Familiarity with those dead two decades before she was born means that my mother should have no difficulty in explaining an odd fact from fifty-eight or fifty-nine years ago. Why was her young son wearing his best coat to feed a pig?
The question arises from a photograph that was among those given to me by mother. It is a photograph that must be from around 1962 or 1963.
Who would feed a pig from their hand? Why would anyone feed a pig from their hand? Feeding a pig is not like giving sugar lumps to a horse. You don’t pat a pig on the muzzle or stroke its mane. Pigs guzzle in an impolite way.
And what was the pig doing in a field of grass?
Anyone who watches pigs will know that they tend to turn ground into a bare mudpatch. They eat every piece of vegetation, including its roots. They do not graze in the way that cattle or sheep do, leaving meadows green after they have been moved on. Pigs are the nearest thing the animal kingdom produces to a scorched earth policy; they leave nothing behind.
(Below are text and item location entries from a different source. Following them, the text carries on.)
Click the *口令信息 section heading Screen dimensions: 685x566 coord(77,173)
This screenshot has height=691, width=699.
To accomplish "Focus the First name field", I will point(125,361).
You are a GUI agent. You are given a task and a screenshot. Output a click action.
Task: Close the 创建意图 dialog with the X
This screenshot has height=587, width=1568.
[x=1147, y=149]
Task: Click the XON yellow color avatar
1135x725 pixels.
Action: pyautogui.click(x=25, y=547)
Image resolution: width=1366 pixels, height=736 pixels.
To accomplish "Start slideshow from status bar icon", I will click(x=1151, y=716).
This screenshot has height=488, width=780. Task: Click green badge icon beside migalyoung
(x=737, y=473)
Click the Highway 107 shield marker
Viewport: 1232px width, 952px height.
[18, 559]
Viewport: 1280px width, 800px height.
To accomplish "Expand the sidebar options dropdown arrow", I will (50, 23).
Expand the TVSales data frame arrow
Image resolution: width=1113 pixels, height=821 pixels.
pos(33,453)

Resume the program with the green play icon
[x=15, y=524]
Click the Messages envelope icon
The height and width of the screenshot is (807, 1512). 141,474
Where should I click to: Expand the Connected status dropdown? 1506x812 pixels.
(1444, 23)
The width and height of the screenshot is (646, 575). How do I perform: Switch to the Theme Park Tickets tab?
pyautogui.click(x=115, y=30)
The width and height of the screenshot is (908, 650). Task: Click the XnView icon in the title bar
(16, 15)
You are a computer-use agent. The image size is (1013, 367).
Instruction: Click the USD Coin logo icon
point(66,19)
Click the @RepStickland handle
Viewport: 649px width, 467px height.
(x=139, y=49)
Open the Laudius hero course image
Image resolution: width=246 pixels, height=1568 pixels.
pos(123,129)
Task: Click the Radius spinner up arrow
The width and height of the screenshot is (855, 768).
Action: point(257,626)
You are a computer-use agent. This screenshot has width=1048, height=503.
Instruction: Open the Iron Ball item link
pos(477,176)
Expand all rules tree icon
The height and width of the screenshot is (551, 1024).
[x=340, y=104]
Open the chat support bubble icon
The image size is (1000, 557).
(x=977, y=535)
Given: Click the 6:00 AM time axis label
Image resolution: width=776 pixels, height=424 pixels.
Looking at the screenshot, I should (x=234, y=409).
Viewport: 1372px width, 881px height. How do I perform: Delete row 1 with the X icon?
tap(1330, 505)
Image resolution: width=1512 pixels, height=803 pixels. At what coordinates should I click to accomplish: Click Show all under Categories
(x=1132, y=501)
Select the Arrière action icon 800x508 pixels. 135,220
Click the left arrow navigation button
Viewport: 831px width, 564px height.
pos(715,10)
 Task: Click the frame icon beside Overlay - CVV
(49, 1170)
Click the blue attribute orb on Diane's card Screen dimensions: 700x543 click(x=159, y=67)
And why were there piles of branches in the background? Was somewhere being cleared for the building of something? And if it was, why was there a pig there?
The most perplexing question of all was how a small boy came to be in a field feeding a pig in his best coat.
There was a time and a place for everything and feeding a pig in a field was neither the time nor the place for the wearing of the best coat. It was behaviour that might bring a stern rebuke.
Looking back in a long retrospect, there are many things that seem as as odd as feeding a pig in your best coat, odd people, odd events, things that passed without question at the time. My mother probably cannot explain all of the mysteries, many of which were probably in the imagination of a small boy, but perhaps she can explain the pig and the coat.